Dataset entries

::::::

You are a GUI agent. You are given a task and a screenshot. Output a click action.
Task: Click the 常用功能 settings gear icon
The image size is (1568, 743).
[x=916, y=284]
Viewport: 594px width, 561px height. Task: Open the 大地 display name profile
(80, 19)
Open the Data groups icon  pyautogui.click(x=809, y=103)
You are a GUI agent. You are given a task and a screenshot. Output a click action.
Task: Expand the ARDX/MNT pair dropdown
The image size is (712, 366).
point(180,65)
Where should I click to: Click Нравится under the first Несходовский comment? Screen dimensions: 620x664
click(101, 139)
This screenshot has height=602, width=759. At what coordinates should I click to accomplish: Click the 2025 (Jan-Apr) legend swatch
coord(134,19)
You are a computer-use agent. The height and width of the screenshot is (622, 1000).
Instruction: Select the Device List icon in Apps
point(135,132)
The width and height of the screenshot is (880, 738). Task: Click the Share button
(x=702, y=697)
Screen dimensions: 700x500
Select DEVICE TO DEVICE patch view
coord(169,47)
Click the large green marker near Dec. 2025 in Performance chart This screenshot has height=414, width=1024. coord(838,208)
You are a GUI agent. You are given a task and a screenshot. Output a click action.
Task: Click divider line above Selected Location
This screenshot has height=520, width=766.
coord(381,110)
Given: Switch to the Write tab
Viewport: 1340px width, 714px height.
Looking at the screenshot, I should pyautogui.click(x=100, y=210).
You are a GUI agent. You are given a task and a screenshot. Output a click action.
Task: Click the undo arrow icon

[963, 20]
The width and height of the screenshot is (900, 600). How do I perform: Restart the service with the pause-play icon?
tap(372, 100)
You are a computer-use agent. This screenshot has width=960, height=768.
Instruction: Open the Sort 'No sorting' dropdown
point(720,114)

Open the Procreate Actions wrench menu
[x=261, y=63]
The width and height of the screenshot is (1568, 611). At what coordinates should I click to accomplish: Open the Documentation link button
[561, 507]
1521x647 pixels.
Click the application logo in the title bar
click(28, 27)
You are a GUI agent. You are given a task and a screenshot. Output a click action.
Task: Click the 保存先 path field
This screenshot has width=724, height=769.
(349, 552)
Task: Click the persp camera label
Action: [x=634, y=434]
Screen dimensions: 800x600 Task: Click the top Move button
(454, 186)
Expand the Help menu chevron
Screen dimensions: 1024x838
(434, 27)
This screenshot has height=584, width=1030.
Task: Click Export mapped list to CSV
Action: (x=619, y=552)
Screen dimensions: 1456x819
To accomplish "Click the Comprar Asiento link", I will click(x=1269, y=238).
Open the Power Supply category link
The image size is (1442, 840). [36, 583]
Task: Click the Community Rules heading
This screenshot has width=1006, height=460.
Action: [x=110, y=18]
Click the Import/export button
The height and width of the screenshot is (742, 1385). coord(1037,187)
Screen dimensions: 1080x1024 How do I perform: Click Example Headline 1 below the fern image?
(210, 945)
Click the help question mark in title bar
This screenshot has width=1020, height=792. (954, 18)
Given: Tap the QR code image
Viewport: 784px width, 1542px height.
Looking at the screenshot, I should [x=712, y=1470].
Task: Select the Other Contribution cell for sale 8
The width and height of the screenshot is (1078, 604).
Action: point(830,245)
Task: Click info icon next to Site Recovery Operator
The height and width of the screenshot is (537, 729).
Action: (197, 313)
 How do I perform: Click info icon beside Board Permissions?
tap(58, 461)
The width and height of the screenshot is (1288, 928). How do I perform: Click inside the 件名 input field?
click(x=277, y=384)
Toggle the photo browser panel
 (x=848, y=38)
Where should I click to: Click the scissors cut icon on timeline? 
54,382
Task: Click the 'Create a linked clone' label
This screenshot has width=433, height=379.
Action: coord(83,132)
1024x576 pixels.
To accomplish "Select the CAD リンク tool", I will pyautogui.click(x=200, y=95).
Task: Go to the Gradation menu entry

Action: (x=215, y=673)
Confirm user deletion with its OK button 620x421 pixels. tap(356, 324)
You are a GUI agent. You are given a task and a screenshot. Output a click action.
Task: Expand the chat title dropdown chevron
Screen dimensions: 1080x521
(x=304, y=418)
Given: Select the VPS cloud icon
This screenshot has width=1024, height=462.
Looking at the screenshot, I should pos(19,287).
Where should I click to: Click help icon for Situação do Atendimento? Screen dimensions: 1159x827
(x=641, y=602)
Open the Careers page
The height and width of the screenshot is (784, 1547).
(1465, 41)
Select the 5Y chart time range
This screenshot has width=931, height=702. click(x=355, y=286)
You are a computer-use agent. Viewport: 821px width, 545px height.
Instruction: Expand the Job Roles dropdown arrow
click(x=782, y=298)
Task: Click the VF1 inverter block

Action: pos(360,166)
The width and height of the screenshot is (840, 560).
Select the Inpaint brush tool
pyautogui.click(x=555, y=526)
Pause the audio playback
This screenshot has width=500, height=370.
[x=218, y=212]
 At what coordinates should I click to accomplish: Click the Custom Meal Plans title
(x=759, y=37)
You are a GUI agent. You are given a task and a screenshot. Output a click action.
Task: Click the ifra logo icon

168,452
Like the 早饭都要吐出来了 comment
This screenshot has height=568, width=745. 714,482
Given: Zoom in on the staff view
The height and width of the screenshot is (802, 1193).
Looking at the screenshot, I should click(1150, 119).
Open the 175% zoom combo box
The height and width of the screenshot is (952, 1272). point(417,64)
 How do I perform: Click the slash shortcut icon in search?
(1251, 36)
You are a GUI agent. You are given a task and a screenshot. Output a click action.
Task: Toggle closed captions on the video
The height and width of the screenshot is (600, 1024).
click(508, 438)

::::::

■ **WHAT TO WORK ON**
Only the lines from the one with "Task: Toggle closed captions on the video" through the end of the data belong in the answer, each reproduced exactly.

■ **EXERCISE RESPONSE**
Task: Toggle closed captions on the video
The height and width of the screenshot is (600, 1024).
click(508, 438)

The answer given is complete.